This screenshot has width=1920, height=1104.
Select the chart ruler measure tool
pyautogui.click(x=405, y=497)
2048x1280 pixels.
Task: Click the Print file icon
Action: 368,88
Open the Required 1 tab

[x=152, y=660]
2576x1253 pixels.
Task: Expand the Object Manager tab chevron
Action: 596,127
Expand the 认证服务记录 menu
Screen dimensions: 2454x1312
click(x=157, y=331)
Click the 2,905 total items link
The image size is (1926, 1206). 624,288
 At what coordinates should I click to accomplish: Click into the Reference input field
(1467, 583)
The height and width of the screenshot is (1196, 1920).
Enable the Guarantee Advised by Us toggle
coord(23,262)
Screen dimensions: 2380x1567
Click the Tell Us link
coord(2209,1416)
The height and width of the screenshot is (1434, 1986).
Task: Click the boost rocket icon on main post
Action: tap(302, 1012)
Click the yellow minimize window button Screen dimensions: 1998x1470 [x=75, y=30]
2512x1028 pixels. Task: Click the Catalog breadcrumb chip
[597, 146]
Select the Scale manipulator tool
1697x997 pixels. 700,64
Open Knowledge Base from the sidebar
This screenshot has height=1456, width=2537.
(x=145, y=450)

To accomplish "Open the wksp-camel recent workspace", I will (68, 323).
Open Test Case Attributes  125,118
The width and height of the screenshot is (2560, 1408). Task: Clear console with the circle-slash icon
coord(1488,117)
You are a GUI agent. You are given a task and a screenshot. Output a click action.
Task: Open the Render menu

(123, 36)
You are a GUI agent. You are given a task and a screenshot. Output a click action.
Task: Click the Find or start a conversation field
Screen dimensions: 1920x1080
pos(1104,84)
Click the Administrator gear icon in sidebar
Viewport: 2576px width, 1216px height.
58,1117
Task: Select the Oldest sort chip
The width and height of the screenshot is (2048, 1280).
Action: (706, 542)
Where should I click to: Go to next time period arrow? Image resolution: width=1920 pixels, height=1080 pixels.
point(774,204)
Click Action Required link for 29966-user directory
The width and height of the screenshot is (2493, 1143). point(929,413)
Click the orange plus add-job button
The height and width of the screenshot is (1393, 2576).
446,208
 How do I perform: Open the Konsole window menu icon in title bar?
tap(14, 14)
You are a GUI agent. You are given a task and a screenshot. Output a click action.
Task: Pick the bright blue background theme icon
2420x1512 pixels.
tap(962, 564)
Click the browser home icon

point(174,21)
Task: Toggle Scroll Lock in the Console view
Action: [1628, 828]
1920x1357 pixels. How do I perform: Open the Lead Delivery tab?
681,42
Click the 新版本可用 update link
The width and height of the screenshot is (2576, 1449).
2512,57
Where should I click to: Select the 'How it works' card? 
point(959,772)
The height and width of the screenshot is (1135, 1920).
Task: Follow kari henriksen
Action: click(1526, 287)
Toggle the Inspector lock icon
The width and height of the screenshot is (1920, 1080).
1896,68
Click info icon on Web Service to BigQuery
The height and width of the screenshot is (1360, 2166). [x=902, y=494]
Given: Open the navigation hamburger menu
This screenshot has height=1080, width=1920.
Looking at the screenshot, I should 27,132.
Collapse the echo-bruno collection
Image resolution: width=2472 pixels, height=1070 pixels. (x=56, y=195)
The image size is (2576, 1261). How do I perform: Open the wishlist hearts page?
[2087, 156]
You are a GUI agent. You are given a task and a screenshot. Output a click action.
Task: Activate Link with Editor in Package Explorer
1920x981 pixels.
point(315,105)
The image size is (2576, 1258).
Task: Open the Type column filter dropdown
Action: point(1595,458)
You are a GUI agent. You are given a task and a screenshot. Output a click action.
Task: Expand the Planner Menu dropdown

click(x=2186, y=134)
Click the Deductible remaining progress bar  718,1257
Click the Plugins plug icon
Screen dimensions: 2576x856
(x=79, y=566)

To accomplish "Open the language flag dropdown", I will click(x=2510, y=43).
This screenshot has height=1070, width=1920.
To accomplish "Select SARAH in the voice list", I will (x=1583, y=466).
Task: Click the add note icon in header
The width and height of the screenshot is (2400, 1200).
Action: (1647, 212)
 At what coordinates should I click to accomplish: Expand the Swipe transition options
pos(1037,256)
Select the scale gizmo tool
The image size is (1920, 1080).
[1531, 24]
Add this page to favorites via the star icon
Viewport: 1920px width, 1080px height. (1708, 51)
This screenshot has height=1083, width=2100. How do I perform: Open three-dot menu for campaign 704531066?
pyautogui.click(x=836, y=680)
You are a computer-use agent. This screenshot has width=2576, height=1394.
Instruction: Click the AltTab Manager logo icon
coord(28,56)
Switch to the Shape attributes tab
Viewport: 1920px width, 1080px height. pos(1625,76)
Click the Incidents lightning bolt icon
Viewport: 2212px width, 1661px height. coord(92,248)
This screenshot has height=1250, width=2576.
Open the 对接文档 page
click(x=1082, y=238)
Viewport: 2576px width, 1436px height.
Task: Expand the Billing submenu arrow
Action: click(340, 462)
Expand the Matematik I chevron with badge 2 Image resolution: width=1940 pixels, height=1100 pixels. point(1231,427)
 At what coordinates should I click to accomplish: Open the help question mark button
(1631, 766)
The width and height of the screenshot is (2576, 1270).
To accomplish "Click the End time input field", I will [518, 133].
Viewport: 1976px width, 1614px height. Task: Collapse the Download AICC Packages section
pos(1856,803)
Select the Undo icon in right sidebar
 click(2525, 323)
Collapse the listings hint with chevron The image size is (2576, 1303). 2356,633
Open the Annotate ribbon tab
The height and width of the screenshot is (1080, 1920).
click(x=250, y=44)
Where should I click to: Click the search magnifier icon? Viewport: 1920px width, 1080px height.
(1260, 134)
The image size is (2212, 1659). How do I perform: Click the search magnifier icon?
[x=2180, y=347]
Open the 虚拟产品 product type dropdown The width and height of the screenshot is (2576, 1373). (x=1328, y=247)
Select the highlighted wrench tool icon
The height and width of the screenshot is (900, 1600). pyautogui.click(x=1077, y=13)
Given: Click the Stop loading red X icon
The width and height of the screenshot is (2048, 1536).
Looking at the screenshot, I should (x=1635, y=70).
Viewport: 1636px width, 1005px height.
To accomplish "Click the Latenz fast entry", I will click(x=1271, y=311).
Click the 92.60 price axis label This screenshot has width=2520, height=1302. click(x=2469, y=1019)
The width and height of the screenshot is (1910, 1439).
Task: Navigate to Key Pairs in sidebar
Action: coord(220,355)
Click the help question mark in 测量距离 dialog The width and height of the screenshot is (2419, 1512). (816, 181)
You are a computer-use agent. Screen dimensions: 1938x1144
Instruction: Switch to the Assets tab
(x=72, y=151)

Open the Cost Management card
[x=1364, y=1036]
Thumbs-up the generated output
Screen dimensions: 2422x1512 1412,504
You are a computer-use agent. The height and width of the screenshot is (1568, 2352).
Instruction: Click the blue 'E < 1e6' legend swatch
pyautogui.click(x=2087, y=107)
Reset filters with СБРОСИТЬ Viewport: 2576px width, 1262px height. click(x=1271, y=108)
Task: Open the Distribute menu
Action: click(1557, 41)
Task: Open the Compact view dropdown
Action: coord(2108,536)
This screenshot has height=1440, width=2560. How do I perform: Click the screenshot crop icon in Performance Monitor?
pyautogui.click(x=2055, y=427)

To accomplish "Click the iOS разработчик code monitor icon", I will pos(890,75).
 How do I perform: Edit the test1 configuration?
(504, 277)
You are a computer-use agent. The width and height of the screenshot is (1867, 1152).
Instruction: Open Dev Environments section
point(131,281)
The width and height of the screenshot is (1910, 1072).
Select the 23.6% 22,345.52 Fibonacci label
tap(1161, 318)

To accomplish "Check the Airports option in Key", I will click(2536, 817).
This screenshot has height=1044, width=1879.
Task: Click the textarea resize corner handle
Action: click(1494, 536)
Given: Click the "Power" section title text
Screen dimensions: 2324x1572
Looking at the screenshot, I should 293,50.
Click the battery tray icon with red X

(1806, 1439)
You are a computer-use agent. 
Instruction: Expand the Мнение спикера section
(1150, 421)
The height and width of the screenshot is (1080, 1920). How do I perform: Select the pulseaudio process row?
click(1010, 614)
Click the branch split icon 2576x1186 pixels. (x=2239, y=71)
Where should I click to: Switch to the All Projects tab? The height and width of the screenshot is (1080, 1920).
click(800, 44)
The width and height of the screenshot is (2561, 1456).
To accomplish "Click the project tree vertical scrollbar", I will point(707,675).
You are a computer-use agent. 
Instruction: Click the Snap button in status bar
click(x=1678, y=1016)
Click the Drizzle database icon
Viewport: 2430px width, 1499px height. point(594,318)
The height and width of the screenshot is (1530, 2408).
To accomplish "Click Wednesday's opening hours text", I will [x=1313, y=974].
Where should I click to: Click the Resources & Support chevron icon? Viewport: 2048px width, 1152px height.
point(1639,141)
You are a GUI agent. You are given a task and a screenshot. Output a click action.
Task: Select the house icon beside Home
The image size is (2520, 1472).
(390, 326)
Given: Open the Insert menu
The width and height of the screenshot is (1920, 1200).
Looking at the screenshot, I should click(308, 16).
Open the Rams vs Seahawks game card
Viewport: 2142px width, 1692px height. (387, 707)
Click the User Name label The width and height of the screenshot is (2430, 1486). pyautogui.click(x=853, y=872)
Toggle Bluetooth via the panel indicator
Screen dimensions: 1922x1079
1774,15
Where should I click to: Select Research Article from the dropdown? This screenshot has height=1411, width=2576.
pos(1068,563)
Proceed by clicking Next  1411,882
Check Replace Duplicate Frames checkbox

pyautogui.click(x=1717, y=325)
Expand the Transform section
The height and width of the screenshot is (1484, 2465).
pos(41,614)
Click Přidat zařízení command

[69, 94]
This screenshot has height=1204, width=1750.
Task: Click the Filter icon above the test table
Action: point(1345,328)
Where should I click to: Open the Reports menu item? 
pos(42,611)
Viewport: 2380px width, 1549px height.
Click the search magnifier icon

┄┄┄┄┄┄┄┄┄┄┄┄┄┄┄┄┄┄┄┄

◆ WHAT THE TASK REQUIRES: Retype exactly the span of lines from the one with "The width and height of the screenshot is (2561, 1456)." through the one with "The height and width of the screenshot is (1530, 2408)."; include both ends and omit the rest of the material.

◆ FINISHED TASK:
The width and height of the screenshot is (2561, 1456).
To accomplish "Click the project tree vertical scrollbar", I will point(707,675).
You are a computer-use agent. 
Instruction: Click the Snap button in status bar
click(x=1678, y=1016)
Click the Drizzle database icon
Viewport: 2430px width, 1499px height. point(594,318)
The height and width of the screenshot is (1530, 2408).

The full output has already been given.